The IRS’s rule flatly undermines that intent, and with disastrous results. The incompetence of the federal government was partly to blame for the botched rollout of the near-national exchange (healthcare.gov), but it was also the result of the IRS’s rule having removed the incentive for states to establish state exchanges, as Congress has intended they would. Remember, Congress appropriated billions to HHS to be given to the states to set up exchanges, but not one penny for establishment of a federal exchange. Congress assumed that the incentive it had given the states would be irresistible. The IRS rule destroyed that incentive, and HHS was left scrambling to create healthcare.gov as a result.
In light of all this, it’s understandable that ACA loyalists tell the Court that it is of no real consequence that Congress had this particularized intent when it drafted Section 36B. They instead tell us that Congress’s broader intent with the ACA as a whole — “greater access to affordable healthcare” — overrides any specific intent that Congress might have had in any one section of the ACA. No reasoned principle of statutory interpretation allows this sort of ignorance of plain statutory text under the guise of contextualism — at least not in the absence of absurdity. And as the district court noted in Oklahoma’s case, not only is there a readily apparent rhyme and reason to the plain text, Jonathan Gruber’s statements confirming the incentivizing intent “cu[t] against any argument that the plaintiff’s interpretation is absurd on its face, or that plaintiff’s argument that the statutory language might support a reading of ‘incentivizing’ states to set up exchanges is ‘nonsense, made up out of whole cloth.’” (quoting the dissent of Judge Edwards in Halbig).

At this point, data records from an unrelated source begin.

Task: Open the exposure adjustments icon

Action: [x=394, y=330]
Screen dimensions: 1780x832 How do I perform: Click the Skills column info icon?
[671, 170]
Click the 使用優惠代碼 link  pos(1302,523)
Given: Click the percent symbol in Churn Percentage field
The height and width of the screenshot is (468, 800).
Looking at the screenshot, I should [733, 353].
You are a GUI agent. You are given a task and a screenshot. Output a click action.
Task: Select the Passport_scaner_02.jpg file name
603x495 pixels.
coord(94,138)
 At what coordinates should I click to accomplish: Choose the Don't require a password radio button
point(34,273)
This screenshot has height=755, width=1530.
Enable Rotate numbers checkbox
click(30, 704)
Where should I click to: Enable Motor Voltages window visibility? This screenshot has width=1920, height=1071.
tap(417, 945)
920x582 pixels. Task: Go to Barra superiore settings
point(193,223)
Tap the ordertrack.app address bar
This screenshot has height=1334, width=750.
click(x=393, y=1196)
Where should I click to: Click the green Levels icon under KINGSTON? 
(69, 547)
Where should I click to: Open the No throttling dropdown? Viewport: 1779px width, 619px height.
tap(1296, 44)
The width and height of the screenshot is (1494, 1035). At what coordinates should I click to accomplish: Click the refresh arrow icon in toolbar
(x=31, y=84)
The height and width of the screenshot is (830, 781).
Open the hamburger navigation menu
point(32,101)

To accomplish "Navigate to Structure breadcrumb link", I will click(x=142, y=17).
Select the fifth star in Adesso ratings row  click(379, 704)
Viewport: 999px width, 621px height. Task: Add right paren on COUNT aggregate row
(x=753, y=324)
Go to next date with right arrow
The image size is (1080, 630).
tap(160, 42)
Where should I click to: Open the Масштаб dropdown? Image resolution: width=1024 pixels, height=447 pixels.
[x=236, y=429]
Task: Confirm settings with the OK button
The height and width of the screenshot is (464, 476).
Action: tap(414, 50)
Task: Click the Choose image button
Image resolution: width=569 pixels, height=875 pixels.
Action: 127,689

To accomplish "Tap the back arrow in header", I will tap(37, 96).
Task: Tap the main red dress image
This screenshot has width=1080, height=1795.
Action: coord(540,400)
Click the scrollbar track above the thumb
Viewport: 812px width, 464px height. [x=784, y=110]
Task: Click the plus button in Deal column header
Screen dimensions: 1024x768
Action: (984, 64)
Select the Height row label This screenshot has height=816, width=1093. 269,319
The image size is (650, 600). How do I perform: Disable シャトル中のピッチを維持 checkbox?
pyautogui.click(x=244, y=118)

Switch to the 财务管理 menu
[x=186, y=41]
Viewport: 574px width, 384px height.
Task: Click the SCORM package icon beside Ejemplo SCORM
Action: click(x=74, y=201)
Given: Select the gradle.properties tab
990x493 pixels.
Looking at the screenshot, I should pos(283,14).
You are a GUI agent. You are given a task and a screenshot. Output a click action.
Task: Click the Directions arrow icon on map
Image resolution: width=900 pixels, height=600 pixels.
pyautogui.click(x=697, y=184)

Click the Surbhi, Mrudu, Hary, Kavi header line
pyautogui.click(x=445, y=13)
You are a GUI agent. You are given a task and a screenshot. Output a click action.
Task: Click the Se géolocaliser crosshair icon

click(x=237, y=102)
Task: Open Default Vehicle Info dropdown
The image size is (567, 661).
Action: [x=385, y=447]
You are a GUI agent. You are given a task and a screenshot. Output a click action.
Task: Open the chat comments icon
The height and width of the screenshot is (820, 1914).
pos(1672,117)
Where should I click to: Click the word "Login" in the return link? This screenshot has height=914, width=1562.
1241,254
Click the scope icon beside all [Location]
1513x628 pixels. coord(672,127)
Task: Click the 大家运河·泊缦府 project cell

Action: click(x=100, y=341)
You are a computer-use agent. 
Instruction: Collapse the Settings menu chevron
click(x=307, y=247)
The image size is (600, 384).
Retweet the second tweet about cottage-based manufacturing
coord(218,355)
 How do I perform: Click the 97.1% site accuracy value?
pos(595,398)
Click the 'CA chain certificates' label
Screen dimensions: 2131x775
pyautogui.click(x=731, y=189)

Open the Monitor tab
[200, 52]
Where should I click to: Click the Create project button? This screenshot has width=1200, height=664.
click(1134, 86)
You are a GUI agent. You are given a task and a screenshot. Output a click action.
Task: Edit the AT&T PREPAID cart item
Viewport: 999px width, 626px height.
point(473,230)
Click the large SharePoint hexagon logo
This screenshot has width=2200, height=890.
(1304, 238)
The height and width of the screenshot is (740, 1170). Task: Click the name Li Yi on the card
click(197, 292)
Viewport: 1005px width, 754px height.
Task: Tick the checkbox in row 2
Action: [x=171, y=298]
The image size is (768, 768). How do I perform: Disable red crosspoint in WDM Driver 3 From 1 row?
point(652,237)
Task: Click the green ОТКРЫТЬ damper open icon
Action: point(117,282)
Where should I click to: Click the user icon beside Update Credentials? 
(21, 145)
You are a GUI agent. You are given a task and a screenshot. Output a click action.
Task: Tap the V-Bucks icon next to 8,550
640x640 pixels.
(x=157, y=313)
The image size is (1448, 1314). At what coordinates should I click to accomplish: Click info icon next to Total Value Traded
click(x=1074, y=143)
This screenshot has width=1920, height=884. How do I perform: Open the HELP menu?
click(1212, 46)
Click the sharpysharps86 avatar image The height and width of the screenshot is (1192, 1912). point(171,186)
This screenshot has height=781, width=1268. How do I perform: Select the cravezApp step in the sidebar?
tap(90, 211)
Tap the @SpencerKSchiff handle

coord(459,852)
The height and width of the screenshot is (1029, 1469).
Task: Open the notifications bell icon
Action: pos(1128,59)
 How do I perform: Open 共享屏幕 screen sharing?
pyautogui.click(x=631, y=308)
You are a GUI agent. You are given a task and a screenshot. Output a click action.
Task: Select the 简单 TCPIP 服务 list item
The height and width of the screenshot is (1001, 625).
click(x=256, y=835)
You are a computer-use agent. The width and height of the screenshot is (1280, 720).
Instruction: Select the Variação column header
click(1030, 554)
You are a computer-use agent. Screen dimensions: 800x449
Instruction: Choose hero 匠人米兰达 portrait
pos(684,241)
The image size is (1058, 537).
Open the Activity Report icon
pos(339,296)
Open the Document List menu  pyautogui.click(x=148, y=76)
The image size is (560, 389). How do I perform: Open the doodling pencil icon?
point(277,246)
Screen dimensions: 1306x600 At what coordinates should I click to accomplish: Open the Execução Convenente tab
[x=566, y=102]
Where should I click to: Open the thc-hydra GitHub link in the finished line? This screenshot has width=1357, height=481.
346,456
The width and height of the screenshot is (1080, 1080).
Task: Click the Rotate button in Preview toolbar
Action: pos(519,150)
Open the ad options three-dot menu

And in any event, defenders of the IRS rule have no reasoned explanation for how it is that application of its novel interpretative principle wouldn’t apply to a host of other ACA provisions, in which Congress made specific drafting choices flatly contrary to its big picture goal of expanding access to affordable health care. Why is it that credits and subsidies are limited to those who purchase through these government exchanges? Why is it that those in the U.S. territories were barred from receiving credits and subsidies? Why is it that existing Medicaid funds were to be withheld (entirely) from states who declined to expand their Medicaid programs? And so on, and so forth. The “big purpose override” proposed by defenders of the IRS rule simply has no cabining principle, and that is why it fails as a valid means of statutory interpretation.
In the end, the Court won’t have to break any new interpretative ground in deciding King. When all the noise is stripped away, it’s a simple case. It really is.